*PROMPT:*
Render each line of the rows below as a two-column Markdown table, with the columns named No. and Line. Number the lines in order and omit any blank ones.

Element lookup records
****
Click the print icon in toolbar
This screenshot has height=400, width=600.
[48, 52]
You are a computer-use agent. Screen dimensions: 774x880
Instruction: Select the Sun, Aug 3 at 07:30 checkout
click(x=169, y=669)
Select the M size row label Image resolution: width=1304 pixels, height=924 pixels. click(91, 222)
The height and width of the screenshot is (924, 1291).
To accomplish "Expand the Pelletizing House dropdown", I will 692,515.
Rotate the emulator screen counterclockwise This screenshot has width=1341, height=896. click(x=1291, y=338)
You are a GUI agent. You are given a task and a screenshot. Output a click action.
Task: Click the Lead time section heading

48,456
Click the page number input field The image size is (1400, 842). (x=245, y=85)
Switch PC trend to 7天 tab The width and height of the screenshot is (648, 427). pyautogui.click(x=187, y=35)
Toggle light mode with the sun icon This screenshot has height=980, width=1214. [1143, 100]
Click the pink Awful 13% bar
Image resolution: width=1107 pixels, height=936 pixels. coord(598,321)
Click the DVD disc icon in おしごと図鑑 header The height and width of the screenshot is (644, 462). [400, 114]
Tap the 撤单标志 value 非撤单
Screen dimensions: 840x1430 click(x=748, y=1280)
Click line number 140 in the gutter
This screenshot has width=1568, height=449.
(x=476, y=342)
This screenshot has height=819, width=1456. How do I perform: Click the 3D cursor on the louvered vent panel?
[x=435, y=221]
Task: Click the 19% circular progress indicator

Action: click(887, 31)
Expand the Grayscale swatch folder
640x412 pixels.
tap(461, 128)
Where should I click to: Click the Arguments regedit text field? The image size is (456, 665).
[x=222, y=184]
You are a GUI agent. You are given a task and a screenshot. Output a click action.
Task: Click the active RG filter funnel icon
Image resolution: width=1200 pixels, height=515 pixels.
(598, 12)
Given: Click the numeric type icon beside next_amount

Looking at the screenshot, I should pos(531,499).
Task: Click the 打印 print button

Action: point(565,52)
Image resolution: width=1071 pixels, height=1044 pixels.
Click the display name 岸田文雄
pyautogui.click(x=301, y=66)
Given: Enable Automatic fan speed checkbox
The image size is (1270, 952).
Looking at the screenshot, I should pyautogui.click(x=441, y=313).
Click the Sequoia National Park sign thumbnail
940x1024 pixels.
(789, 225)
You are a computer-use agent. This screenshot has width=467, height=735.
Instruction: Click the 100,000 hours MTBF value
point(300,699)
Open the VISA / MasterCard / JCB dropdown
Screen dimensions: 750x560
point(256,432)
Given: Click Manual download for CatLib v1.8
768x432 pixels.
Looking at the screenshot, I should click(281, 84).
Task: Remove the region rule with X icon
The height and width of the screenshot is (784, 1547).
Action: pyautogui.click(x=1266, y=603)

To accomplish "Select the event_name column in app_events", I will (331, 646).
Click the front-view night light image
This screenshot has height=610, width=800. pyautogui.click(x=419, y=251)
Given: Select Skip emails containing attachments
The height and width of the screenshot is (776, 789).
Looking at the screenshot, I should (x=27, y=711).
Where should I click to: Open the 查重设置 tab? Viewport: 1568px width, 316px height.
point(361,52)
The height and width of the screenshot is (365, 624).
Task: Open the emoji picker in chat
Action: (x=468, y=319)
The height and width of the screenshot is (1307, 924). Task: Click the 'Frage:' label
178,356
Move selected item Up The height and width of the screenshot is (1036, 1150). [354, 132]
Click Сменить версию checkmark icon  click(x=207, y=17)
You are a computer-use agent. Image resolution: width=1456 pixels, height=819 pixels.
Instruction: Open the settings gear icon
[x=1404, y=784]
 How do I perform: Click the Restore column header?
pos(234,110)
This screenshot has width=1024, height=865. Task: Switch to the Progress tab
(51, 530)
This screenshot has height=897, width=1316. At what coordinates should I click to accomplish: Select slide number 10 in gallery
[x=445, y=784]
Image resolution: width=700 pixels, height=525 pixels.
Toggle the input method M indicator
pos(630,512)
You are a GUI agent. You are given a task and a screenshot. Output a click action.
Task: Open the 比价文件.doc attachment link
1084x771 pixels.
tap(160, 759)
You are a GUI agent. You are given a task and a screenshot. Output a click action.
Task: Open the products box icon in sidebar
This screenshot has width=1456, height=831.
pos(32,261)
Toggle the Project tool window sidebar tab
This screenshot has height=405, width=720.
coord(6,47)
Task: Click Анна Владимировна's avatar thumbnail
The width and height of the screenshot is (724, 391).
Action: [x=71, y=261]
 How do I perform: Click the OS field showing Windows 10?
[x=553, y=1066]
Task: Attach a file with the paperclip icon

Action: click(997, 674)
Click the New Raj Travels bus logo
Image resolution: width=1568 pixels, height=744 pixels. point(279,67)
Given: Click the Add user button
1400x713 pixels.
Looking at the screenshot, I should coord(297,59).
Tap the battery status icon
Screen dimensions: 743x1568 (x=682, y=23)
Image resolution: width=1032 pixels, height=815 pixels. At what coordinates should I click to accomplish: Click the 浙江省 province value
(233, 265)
****
*ANSWER FOR THIS EXERCISE:*
| No. | Line |
|---|---|
| 1 | Click the print icon in toolbar |
| 2 | This screenshot has height=400, width=600. |
| 3 | [48, 52] |
| 4 | You are a computer-use agent. Screen dimensions: 774x880 |
| 5 | Instruction: Select the Sun, Aug 3 at 07:30 checkout |
| 6 | click(x=169, y=669) |
| 7 | Select the M size row label Image resolution: width=1304 pixels, height=924 pixels. click(91, 222) |
| 8 | The height and width of the screenshot is (924, 1291). |
| 9 | To accomplish "Expand the Pelletizing House dropdown", I will 692,515. |
| 10 | Rotate the emulator screen counterclockwise This screenshot has width=1341, height=896. click(x=1291, y=338) |
| 11 | You are a GUI agent. You are given a task and a screenshot. Output a click action. |
| 12 | Task: Click the Lead time section heading |
| 13 | 48,456 |
| 14 | Click the page number input field The image size is (1400, 842). (x=245, y=85) |
| 15 | Switch PC trend to 7天 tab The width and height of the screenshot is (648, 427). pyautogui.click(x=187, y=35) |
| 16 | Toggle light mode with the sun icon This screenshot has height=980, width=1214. [1143, 100] |
| 17 | Click the pink Awful 13% bar |
| 18 | Image resolution: width=1107 pixels, height=936 pixels. coord(598,321) |
| 19 | Click the DVD disc icon in おしごと図鑑 header The height and width of the screenshot is (644, 462). [400, 114] |
| 20 | Tap the 撤单标志 value 非撤单 |
| 21 | Screen dimensions: 840x1430 click(x=748, y=1280) |
| 22 | Click line number 140 in the gutter |
| 23 | This screenshot has width=1568, height=449. |
| 24 | (x=476, y=342) |
| 25 | This screenshot has height=819, width=1456. How do I perform: Click the 3D cursor on the louvered vent panel? |
| 26 | [x=435, y=221] |
| 27 | Task: Click the 19% circular progress indicator |
| 28 | Action: click(887, 31) |
| 29 | Expand the Grayscale swatch folder |
| 30 | 640x412 pixels. |
| 31 | tap(461, 128) |
| 32 | Where should I click to: Click the Arguments regedit text field? The image size is (456, 665). |
| 33 | [x=222, y=184] |
| 34 | You are a GUI agent. You are given a task and a screenshot. Output a click action. |
| 35 | Task: Click the active RG filter funnel icon |
| 36 | Image resolution: width=1200 pixels, height=515 pixels. |
| 37 | (598, 12) |
| 38 | Given: Click the numeric type icon beside next_amount |
| 39 | Looking at the screenshot, I should pos(531,499). |
| 40 | Task: Click the 打印 print button |
| 41 | Action: point(565,52) |
| 42 | Image resolution: width=1071 pixels, height=1044 pixels. |
| 43 | Click the display name 岸田文雄 |
| 44 | pyautogui.click(x=301, y=66) |
| 45 | Given: Enable Automatic fan speed checkbox |
| 46 | The image size is (1270, 952). |
| 47 | Looking at the screenshot, I should pyautogui.click(x=441, y=313). |
| 48 | Click the Sequoia National Park sign thumbnail |
| 49 | 940x1024 pixels. |
| 50 | (789, 225) |
| 51 | You are a computer-use agent. This screenshot has width=467, height=735. |
| 52 | Instruction: Click the 100,000 hours MTBF value |
| 53 | point(300,699) |
| 54 | Open the VISA / MasterCard / JCB dropdown |
| 55 | Screen dimensions: 750x560 |
| 56 | point(256,432) |
| 57 | Given: Click Manual download for CatLib v1.8 |
| 58 | 768x432 pixels. |
| 59 | Looking at the screenshot, I should click(281, 84). |
| 60 | Task: Remove the region rule with X icon |
| 61 | The height and width of the screenshot is (784, 1547). |
| 62 | Action: pyautogui.click(x=1266, y=603) |
| 63 | To accomplish "Select the event_name column in app_events", I will (331, 646). |
| 64 | Click the front-view night light image |
| 65 | This screenshot has height=610, width=800. pyautogui.click(x=419, y=251) |
| 66 | Given: Select Skip emails containing attachments |
| 67 | The height and width of the screenshot is (776, 789). |
| 68 | Looking at the screenshot, I should (x=27, y=711). |
| 69 | Where should I click to: Open the 查重设置 tab? Viewport: 1568px width, 316px height. |
| 70 | point(361,52) |
| 71 | The height and width of the screenshot is (365, 624). |
| 72 | Task: Open the emoji picker in chat |
| 73 | Action: (x=468, y=319) |
| 74 | The height and width of the screenshot is (1307, 924). Task: Click the 'Frage:' label |
| 75 | 178,356 |
| 76 | Move selected item Up The height and width of the screenshot is (1036, 1150). [354, 132] |
| 77 | Click Сменить версию checkmark icon  click(x=207, y=17) |
| 78 | You are a computer-use agent. Image resolution: width=1456 pixels, height=819 pixels. |
| 79 | Instruction: Open the settings gear icon |
| 80 | [x=1404, y=784] |
| 81 |  How do I perform: Click the Restore column header? |
| 82 | pos(234,110) |
| 83 | This screenshot has width=1024, height=865. Task: Switch to the Progress tab |
| 84 | (51, 530) |
| 85 | This screenshot has height=897, width=1316. At what coordinates should I click to accomplish: Select slide number 10 in gallery |
| 86 | [x=445, y=784] |
| 87 | Image resolution: width=700 pixels, height=525 pixels. |
| 88 | Toggle the input method M indicator |
| 89 | pos(630,512) |
| 90 | You are a GUI agent. You are given a task and a screenshot. Output a click action. |
| 91 | Task: Open the 比价文件.doc attachment link |
| 92 | 1084x771 pixels. |
| 93 | tap(160, 759) |
| 94 | You are a GUI agent. You are given a task and a screenshot. Output a click action. |
| 95 | Task: Open the products box icon in sidebar |
| 96 | This screenshot has width=1456, height=831. |
| 97 | pos(32,261) |
| 98 | Toggle the Project tool window sidebar tab |
| 99 | This screenshot has height=405, width=720. |
| 100 | coord(6,47) |
| 101 | Task: Click Анна Владимировна's avatar thumbnail |
| 102 | The width and height of the screenshot is (724, 391). |
| 103 | Action: [x=71, y=261] |
| 104 |  How do I perform: Click the OS field showing Windows 10? |
| 105 | [x=553, y=1066] |
| 106 | Task: Attach a file with the paperclip icon |
| 107 | Action: click(997, 674) |
| 108 | Click the New Raj Travels bus logo |
| 109 | Image resolution: width=1568 pixels, height=744 pixels. point(279,67) |
| 110 | Given: Click the Add user button |
| 111 | 1400x713 pixels. |
| 112 | Looking at the screenshot, I should coord(297,59). |
| 113 | Tap the battery status icon |
| 114 | Screen dimensions: 743x1568 (x=682, y=23) |
| 115 | Image resolution: width=1032 pixels, height=815 pixels. At what coordinates should I click to accomplish: Click the 浙江省 province value |
| 116 | (233, 265) |